* _COMPITI DA SVOLGERE_:
- 1) Ricopia parola per parola il brano sul buffone di corte, cominciando da "Ciascuno di noi, in" e andando avanti fino a "tenere il buffone di corte.".
- 2) Rispondi a queste domande sul brano sul buffone di corte:
(a) Chi tenevano i re nel medioevo?
(b) Con che cosa bisogna misurarsi insieme alla propria mercanzia?
(c) Con che cosa si stabilisce la propria signoria sugli altri?
- 3) Oltre a divertire il sovrano, il buffone di corte doveva lasciarlo in un certo stato. Elenca, con le parole del brano sul buffone di corte, come doveva farlo restare.

* _ESTRATTO DEL TESTO_:

Essere il buffone di noi stessi
Il paradosso, lo stupefacente equilibrio, stanno proprio qui: agire con serietà, eppure non dare troppa importanza a ciò che si fa e ciò che si è. Questo vuol dire, precisamente, staccarsi da se stessi e misurarsi - insieme alla propria mercanzia - con l'assoluto che è Dio.
Nel medioevo i re tenevano il buffone di corte. Che non aveva soltanto il compito di divertire il sovrano, ma di farlo restare uomo, attaccato alla terra, cosciente della propria precarietà. Insomma, quella di buffone era una misura... igienica contro l'orgoglio.
Ciascuno di noi, in quanto partecipe del "sacerdozio regale di Cristo", è re. Sovrano in casa prorpia, capace di pacificare la propria natura, mettere rodine nelle proprie passioni, tenere a bada gli istinti. Incaricato di conquistare un pezzetto di Regno con la forza dell'amore. Destinato a stabilire la propria signoria sugli altri con l'umile servizio.
Ebbene, anche noi dovremmo tenere il buffone di corte.

* _SEZIONE DATI_:
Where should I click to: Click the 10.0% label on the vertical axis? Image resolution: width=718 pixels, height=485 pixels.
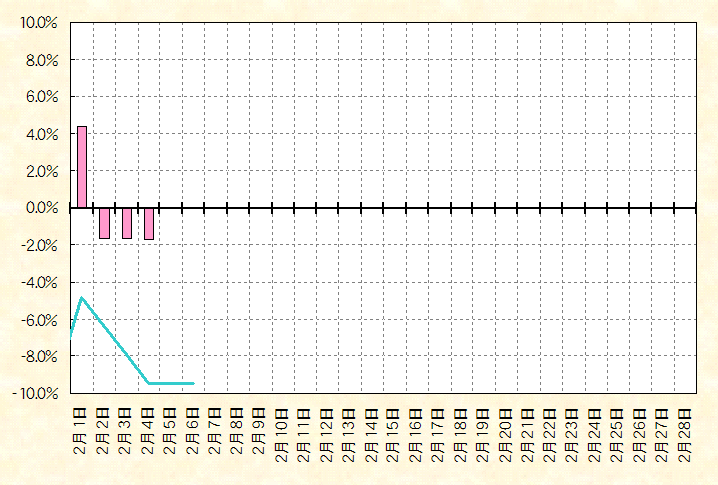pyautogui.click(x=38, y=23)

* _RISPOSTE AI COMPITI_:
- 1)
Ciascuno di noi, in quanto partecipe del "sacerdozio regale di Cristo", è re. Sovrano in casa prorpia, capace di pacificare la propria natura, mettere rodine nelle proprie passioni, tenere a bada gli istinti. Incaricato di conquistare un pezzetto di Regno con la forza dell'amore. Destinato a stabilire la propria signoria sugli altri con l'umile servizio.
Ebbene, anche noi dovremmo tenere il buffone di corte.

- 2)
(a) Il buffone di corte.
(b) Con l'assoluto che è Dio.
(c) Con l'umile servizio.

- 3)
- uomo
- attaccato alla terra
- cosciente della propria precarietà